Tired of struggling and living paycheck to paycheck, recent Washtenaw Community College graduate Ashley Davis knew she wanted more out of life, so she registered for classes at Wayne State University in 2007.
But a month into the semester, Davis discovered she was pregnant and dropped out, afraid of juggling morning sickness and midterms. She would soon face another setback in her educational journey.
One week after welcoming a son named Miles, the child died.
In her application to be considered for commencement speaker, Davis wrote: “The pain of losing him put me off from finishing my degree. I wasn’t sure I’d ever be able to work with children again. As the years went on, and the pain slowly subsided, I realized that I couldn’t keep running away from my calling.”
Fast forward to June 2016 and the Hazel Park native is getting ready for her first semester at the University of Michigan, where she received a full scholarship and will pursue a bachelor’s degree in elementary education.
So, for the first time in years, the aspiring art teacher accepted a nanny position and enrolled at WCC. And because life often works in wondrous ways, Davis and her husband learned they were expecting three days before the semester started.
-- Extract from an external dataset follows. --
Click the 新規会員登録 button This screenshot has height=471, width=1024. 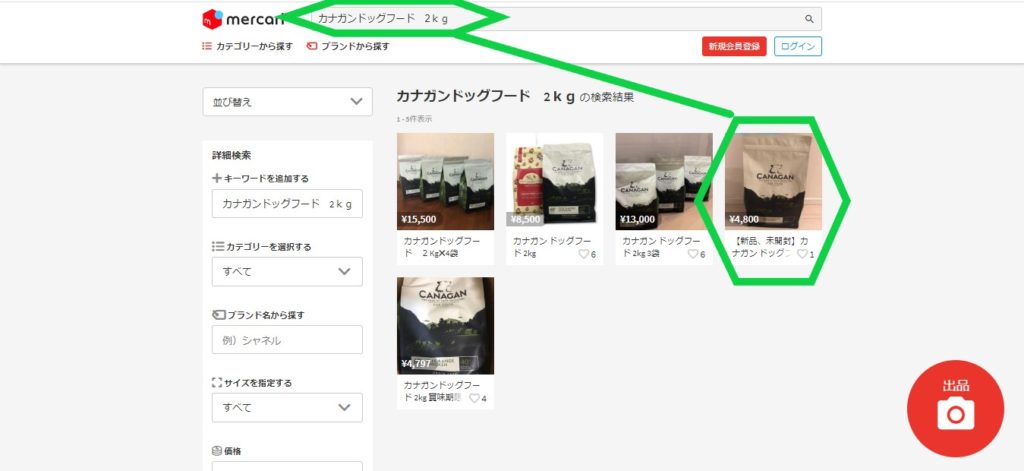[x=734, y=46]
That was in 2014.
“I’m sad to be leaving, but I know WCC has provided me with the toolkit I need to succeed in whatever I choose to do next,” Davis said. “If it wasn’t for the flexibility of online classes and all the guidance and support I received, there’s no way I would’ve made it.”
It’s why Davis chose to deliver the commencement speech at WCC, addressing an enthusiastic crowd.
Interestingly enough, Davis almost didn’t participate in graduation.
“I didn’t think it was a big deal because I’m working toward my bachelor’s, but my friends said to me, ‘Are you crazy? You worked so hard for two years. Why wouldn’t you want an associate degree to reflect that?’” Davis explained. “Then, I started to realize how without WCC, my road to success would have been so much more difficult.”
From here, Davis transfers to U-M in the fall, but she’ll never forget her WCC roots.
Her two-year-old daughter, Dorothy, continues to be a positive, motivating force as she pushes forward and embarks on the next part of her educational journey.
“Many WCC students are somewhere in the middle and the college acts as a stepping stone, but that doesn’t make our experiences any less important,” Davis said.
“Some of us are ready to go out there and enter the workforce, while others still have some ways to go. It’s part of what makes WCC so unique and special and that deserves to be celebrated.”